Colin Tudge : "Néandertaliens, bandits et fermiers"
Sous-titre : « Les origines de l’agriculture »
Editions Cassini », col. « Le sel et le fer » (2002).
Edition originale : « Neandertalians, bandits and Farmers. The origins of Agriculture » (1998).
Traduit de l’anglais par Oristelle Bonis.
Lors d’une sortie à Samara, j’ai acheté ce petit livre d’une soixantaine de pages à la boutique du musée. Je l’ai lu évidemment et je l’ai trouvé
bien intéressant.
Colin Tudge se pose la question de savoir pourquoi nos ancêtres à un certain moment se sont mis à cultiver la terre alors que ce travail exige un labeur pénible et incessant et que les premiers
agriculteurs étaient en moins bonne santé physique que leurs ancêtres chasseurs-cueilleurs.
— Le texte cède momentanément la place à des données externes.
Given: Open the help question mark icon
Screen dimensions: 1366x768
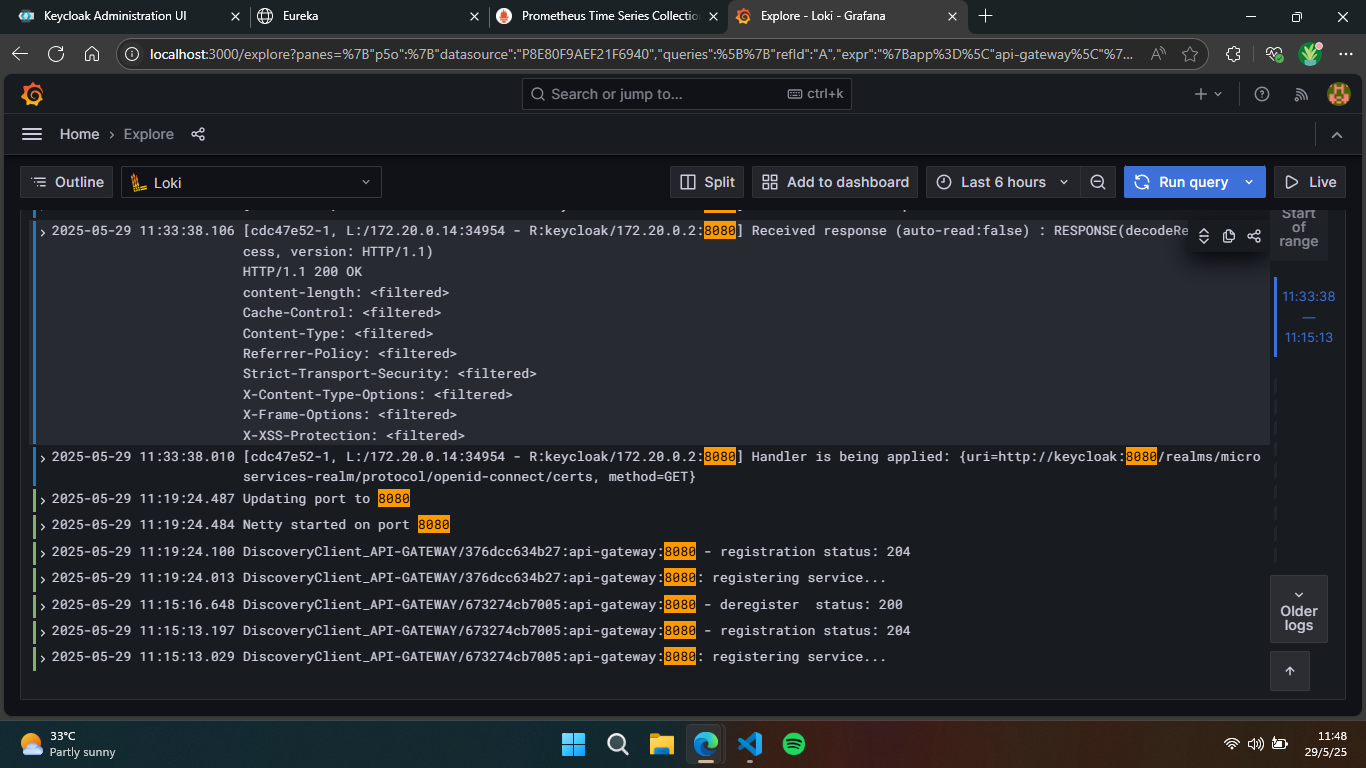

Il pense que pendant les milliers d’années précédant l’apparition des preuves de pratiques agricoles dans les traces archéologiques, l’être humain a pratiqué une sorte de « proto agriculture ». Cette
dernière expliquerait le succès écologique des hommes du Paléolithique et la disparition de nombreuses espèces de vertébrés de grande taille (oiseaux géants, mammouths, carnivores géants,
etc.).
Cette proto agriculture consiste en interventions volontaires des hommes visant à favoriser les espèces animales et végétales qui l’intéressent. Elle est intermittente, variable selon les endroits,
le climat et même selon les individus et laisse très peu de traces archéologiques. Elle vient en complément des activités de chasse et de cueillette habituelles.
Colin Tudge propose aussi l’hypothèse que les hommes de Neandertal ne connaissaient pas cette proto agriculture et qu’ils ont subi le sort des grands vertébrés que l’homme a rencontrés sur son chemin
: la disparition due notamment à la raréfaction de leurs proies habituelles.
La révolution néolithique, c’est à dire l’apparition d’une agriculture systématique dont l’homme n’allait plus pouvoir se passer, demande toujours une explication.
C. Tudge commence par expliquer que lorsqu’on commence à cultiver la terre, la quantité de nourriture augmente, donc la population aussi, ce qui fait qu’on ne peut plus arrêter ensuite de cultiver.
C’est un cercle vicieux.
Ensuite, l’auteur propose une relecture de la Bible, en particulier de la Genèse et fait l’hypothèse que le jardin d’Eden est un lointain souvenir de la vie facile de nos ancêtres dans une zone qui
est actuellement sous les eaux au large de l’Irak. A l’époque des glaciations, le niveau des mers était bien plus bas qu’aujourd’hui et cette région du monde aurait été très propice à l’homme. Plus
tard, au moment de la fin des glaciations, cette région a été submergée et les hommes qui l’habitaient ont du fuir vers des régions moins hospitalières. Pour survivre, ils ont été obligés de se
mettre en quelque sorte à l’agriculture à plein temps...
Il y a beaucoup d’autres choses encore dans ce petit livre très dense. Une lecture stimulante en tout cas.